→ Source text

Noah: It’s a really interesting question. One of the other key factors of achieving low cost is the amount of energy. You can think of the absolute floor for the cost of a carbon removal system as the energy input since that is most of the operating cost. Capital costs, you can kind of analyze a way essentially, over long periods of time and operation, but the energy requirements are there and steadfastly there. One challenge that is uniform across all direct air capture approaches is that removing CO2 from the atmosphere is energetically unfavorable. That means you have a large energy requirement just to separate CO2 from a very, very dilute stream.

In air, CO2 makes up about 400 parts per million. In comparison, coming out of a flue gas stack from an energy production facility, say natural gas, it’s about 4% to 6%. Its orders of magnitude more dilute in air than you get from some of these point sources. That inherently means that we require significantly more energy into the process, based on thermodynamic limits. For us, pushing our process closer to those thermodynamic limits creates a more energy-efficient direct air capture system and pushes us closer towards those $50 to $100 per ton target.

We also plan to use renewable energy. We actually believe that the cost curves of renewable energy will continue to make our techno economics work, even in more conservative cases where the projections for the cost of renewable energy stay a bit higher than those minimum projections.

Dylan: I’m just thinking of scaling to a billion tons. Are things like land availability becoming a challenge or the injection sites for storing the CO2?

Noah: Yes, so for direct air capture, land use is actually a pro of direct air capture as a method to take CO2 out of the atmosphere because it requires so much less land than things like afforestation or reforestation, or purpose-grown biomass, or crops that intentionally take CO2 out of the air. Land availability isn’t necessarily an issue for direct air capture. When it comes to injection, there are abundant places to put the CO2 underground. In North America alone, we have the capacity to store hundreds of billions of tons of CO2. That is characterized by geology.

You can put CO2 in a lot of different places. There’s sedimentary basins, which hold oil and gas for tens of millions of years where we can put the CO2 back underground. There’s also other types of minerals such as the salts where if you inject CO2 and water, you can actually mineralize the CO2 underground. Companies like Carbfix are looking into that. I think that the joint capacity globally is more than enough than what we need for direct air capture specifically, and including point-source capture from some continued emitters that we can actually capture the CO2 from.

→ Stated goal A
Reproduce the stretch of the interview excerpt on direct air capture from "Dylan: I’m just" through "characterized by geology.".
The interview excerpt on direct air capture and the listing after it are unrelated.

→ Supplied material
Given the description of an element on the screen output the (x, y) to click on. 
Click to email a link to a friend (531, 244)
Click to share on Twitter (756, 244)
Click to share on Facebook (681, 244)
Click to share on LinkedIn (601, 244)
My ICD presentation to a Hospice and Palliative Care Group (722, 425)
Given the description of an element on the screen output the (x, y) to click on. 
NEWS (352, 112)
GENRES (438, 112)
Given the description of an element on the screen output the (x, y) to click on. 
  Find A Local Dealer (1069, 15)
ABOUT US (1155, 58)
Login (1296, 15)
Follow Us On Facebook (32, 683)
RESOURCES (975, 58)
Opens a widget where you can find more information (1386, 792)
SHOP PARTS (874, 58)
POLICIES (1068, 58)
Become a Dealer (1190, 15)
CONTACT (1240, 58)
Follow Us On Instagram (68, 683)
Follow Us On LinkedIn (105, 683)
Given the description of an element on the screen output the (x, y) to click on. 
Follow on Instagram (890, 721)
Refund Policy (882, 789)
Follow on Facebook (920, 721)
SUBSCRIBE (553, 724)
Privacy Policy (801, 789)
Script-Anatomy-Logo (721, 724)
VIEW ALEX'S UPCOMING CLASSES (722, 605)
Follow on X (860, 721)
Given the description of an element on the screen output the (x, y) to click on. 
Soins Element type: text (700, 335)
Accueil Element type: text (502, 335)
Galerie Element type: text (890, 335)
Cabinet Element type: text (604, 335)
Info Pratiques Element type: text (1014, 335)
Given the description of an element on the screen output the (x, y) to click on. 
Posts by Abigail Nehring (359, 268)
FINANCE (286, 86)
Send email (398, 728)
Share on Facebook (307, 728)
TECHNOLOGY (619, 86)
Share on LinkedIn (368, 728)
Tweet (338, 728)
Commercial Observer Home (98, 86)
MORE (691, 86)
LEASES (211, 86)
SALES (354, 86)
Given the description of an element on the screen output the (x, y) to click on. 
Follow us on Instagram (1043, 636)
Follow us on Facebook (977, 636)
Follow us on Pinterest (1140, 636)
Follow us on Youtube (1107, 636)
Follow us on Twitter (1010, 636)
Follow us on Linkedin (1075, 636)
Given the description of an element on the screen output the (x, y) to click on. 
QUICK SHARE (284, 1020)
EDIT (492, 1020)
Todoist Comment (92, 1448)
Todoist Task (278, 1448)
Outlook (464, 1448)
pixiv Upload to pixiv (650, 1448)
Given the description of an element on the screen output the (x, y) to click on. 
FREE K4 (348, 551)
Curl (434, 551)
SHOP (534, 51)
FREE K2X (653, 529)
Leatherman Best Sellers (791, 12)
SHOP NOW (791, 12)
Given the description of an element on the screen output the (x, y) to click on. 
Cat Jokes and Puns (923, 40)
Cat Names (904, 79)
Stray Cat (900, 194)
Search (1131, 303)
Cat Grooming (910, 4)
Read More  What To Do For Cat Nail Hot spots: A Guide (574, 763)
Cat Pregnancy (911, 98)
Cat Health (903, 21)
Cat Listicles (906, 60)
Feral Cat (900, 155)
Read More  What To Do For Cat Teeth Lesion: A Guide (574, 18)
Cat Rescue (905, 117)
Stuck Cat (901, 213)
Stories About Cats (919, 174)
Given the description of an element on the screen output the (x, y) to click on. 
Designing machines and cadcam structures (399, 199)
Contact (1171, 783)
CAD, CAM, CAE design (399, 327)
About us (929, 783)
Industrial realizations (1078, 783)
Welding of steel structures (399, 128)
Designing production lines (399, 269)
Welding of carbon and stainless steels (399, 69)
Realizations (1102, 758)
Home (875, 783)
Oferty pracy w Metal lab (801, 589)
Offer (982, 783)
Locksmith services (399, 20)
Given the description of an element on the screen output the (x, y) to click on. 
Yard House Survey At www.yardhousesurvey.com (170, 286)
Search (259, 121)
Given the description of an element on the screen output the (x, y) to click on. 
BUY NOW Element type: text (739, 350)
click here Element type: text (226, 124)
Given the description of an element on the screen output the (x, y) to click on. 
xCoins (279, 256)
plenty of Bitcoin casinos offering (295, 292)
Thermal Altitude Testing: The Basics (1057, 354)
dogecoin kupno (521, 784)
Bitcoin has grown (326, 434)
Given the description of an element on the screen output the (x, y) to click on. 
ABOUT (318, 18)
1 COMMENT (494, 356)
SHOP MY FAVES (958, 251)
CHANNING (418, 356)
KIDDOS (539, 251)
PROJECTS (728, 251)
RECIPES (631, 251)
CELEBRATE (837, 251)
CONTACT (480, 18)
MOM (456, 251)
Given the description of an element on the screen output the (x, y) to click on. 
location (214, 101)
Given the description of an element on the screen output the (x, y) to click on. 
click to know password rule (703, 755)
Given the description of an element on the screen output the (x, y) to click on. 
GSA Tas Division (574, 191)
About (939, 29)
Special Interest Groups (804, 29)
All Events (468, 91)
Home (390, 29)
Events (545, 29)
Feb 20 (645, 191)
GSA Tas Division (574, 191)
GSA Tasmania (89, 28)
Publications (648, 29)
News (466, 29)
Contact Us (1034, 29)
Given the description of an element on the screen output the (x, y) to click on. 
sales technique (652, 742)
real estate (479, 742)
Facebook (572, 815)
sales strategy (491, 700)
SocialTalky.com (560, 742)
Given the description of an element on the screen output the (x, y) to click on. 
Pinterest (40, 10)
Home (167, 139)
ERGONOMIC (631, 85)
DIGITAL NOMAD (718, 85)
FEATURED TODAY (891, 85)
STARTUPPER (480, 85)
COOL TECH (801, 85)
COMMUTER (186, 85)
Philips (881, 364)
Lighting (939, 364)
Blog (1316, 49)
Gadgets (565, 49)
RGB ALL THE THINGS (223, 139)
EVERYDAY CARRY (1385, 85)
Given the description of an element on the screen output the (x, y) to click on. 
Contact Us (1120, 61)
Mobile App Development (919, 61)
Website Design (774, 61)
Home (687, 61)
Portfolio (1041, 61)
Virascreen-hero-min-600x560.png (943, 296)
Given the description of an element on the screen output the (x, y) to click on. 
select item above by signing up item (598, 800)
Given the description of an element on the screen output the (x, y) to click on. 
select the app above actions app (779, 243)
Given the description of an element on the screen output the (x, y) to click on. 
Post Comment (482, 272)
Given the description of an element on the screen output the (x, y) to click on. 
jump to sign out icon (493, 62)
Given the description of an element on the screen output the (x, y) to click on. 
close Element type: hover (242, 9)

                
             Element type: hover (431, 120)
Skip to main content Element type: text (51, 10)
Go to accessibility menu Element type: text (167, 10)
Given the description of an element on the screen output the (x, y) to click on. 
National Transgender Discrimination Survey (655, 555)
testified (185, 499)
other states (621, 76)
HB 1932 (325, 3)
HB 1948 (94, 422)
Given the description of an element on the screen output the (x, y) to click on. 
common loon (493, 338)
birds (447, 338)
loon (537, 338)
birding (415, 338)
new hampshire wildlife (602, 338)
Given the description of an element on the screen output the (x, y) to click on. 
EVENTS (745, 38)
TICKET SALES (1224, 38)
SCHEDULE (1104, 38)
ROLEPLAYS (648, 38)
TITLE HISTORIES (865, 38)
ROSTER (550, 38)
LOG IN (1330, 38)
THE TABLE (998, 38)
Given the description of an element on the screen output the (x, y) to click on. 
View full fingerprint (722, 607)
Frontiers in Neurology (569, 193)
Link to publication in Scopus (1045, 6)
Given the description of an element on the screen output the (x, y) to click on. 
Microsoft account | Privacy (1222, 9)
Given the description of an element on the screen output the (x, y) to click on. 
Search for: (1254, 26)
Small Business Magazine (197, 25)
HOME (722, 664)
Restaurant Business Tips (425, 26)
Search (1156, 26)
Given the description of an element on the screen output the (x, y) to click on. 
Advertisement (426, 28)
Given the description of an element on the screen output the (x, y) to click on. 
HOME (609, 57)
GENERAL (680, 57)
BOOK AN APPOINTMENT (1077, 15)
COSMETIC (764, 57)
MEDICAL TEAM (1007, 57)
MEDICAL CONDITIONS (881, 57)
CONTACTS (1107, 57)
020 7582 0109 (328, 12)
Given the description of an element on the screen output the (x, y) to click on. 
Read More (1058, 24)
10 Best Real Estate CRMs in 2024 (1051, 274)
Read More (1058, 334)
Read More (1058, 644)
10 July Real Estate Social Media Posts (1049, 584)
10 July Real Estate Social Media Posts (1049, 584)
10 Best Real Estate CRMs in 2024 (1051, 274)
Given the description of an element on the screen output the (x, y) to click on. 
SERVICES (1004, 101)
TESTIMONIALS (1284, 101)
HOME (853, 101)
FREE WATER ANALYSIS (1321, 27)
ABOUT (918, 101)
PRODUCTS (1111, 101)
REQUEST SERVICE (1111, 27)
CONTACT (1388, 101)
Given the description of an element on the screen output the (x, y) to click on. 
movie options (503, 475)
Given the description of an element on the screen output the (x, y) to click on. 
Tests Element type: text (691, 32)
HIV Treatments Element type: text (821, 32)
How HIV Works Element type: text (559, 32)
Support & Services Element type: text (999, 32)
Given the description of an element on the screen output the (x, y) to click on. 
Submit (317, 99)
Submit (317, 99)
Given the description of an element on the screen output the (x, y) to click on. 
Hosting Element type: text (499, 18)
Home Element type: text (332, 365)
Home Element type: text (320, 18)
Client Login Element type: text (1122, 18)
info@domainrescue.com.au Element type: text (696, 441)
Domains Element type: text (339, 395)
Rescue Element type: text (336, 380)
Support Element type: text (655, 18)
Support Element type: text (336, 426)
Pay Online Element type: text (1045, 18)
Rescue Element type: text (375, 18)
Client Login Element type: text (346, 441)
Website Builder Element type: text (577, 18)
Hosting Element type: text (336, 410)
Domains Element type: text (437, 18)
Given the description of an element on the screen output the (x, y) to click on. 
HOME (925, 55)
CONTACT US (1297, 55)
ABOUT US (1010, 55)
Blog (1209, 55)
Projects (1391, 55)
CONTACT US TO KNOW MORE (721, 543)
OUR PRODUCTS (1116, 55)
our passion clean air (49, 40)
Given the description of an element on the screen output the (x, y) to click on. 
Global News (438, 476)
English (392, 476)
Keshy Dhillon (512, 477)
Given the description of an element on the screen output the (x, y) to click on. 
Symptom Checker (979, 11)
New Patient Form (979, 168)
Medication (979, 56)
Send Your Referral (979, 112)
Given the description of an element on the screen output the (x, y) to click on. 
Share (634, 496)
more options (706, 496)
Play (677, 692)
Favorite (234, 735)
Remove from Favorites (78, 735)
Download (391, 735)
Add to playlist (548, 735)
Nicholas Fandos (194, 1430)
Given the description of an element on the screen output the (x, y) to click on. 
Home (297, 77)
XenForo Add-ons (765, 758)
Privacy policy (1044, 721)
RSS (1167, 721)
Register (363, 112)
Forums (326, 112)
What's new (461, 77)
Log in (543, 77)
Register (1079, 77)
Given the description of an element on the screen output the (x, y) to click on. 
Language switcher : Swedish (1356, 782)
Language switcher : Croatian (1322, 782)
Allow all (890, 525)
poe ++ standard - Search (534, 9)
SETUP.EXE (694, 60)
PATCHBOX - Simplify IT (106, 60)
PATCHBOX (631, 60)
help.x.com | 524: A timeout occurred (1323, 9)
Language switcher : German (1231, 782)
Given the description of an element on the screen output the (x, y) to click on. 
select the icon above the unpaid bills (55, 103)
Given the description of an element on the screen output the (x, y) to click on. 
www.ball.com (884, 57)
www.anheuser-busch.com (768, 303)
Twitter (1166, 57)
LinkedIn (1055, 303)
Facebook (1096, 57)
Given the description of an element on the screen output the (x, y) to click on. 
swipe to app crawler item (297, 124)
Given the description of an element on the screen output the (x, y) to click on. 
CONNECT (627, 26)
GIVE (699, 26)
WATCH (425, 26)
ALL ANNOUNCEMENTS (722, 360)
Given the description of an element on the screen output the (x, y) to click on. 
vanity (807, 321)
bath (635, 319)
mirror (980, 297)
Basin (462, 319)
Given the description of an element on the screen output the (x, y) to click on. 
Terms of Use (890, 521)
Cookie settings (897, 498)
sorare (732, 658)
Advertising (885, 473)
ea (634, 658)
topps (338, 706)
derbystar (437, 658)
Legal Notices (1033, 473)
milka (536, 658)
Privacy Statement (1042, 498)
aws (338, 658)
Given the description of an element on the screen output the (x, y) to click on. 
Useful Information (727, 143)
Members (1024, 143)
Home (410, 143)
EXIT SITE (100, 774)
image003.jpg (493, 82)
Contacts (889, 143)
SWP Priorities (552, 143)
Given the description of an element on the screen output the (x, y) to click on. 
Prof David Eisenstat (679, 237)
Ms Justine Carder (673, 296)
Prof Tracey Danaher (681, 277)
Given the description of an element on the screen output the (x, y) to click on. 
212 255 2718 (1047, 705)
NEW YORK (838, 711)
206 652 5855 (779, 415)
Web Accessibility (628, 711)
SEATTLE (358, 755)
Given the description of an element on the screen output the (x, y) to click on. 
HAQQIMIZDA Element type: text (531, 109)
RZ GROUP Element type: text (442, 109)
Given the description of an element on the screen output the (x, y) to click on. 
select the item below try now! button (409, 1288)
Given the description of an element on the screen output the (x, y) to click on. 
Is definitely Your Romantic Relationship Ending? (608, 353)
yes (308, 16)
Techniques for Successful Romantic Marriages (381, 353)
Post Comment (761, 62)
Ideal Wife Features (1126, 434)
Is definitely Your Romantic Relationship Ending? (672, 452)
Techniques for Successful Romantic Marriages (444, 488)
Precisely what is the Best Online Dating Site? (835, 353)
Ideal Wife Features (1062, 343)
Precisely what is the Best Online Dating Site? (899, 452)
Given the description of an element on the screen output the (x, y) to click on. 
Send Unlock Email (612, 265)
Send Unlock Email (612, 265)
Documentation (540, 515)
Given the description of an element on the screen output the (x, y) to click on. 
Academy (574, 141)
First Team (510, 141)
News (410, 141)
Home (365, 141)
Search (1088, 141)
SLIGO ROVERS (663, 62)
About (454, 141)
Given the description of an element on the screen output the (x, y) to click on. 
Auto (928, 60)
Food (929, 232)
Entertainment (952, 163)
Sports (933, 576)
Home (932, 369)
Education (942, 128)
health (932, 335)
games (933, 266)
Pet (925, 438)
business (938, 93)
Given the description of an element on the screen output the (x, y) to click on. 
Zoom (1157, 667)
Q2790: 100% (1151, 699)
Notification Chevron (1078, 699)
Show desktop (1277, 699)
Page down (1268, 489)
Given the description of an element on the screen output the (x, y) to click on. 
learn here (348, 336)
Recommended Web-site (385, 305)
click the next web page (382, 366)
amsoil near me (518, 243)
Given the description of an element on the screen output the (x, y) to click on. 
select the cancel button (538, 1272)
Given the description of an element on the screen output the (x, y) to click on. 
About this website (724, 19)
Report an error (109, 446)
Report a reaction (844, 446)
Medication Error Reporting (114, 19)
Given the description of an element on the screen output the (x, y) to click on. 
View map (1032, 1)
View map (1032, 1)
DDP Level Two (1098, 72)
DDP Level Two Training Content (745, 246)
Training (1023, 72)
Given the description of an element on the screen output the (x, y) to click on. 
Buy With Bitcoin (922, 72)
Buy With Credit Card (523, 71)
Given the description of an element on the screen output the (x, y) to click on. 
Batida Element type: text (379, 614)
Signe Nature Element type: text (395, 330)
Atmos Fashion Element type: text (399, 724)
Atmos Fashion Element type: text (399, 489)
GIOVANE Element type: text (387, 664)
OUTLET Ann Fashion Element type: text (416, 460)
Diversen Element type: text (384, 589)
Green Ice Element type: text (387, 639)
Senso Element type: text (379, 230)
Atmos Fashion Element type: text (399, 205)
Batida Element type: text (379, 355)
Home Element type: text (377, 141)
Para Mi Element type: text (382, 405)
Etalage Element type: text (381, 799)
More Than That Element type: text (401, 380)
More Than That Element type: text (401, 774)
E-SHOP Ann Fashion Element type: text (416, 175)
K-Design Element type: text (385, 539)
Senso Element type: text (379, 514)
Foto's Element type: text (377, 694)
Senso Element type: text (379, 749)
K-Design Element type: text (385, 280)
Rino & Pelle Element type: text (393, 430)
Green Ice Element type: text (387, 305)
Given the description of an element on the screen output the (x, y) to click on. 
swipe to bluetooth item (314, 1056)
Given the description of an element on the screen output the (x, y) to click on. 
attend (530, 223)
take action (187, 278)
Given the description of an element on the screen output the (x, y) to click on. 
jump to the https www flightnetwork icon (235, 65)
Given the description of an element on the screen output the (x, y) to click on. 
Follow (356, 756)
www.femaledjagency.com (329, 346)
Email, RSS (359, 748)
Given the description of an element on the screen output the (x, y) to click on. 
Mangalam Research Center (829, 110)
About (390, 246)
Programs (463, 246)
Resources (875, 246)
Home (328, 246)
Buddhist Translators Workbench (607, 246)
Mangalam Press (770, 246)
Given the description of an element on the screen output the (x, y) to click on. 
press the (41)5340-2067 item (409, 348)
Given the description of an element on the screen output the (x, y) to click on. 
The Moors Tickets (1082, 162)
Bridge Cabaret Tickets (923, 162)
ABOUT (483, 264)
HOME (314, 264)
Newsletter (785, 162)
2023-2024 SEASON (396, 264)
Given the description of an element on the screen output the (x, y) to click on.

→ Stated goal B
Render the stretch of the listing from its first line through the line containing "My ICD presentation" as a JSON list of strings, one string per line, with blank lines omitted.

→ Exercise response A
Dylan: I’m just thinking of scaling to a billion tons. Are things like land availability becoming a challenge or the injection sites for storing the CO2?

Noah: Yes, so for direct air capture, land use is actually a pro of direct air capture as a method to take CO2 out of the atmosphere because it requires so much less land than things like afforestation or reforestation, or purpose-grown biomass, or crops that intentionally take CO2 out of the air. Land availability isn’t necessarily an issue for direct air capture. When it comes to injection, there are abundant places to put the CO2 underground. In North America alone, we have the capacity to store hundreds of billions of tons of CO2. That is characterized by geology.

→ Exercise response B
[
  "Given the description of an element on the screen output the (x, y) to click on. ",
  "Click to email a link to a friend (531, 244)",
  "Click to share on Twitter (756, 244)",
  "Click to share on Facebook (681, 244)",
  "Click to share on LinkedIn (601, 244)",
  "My ICD presentation to a Hospice and Palliative Care Group (722, 425)"
]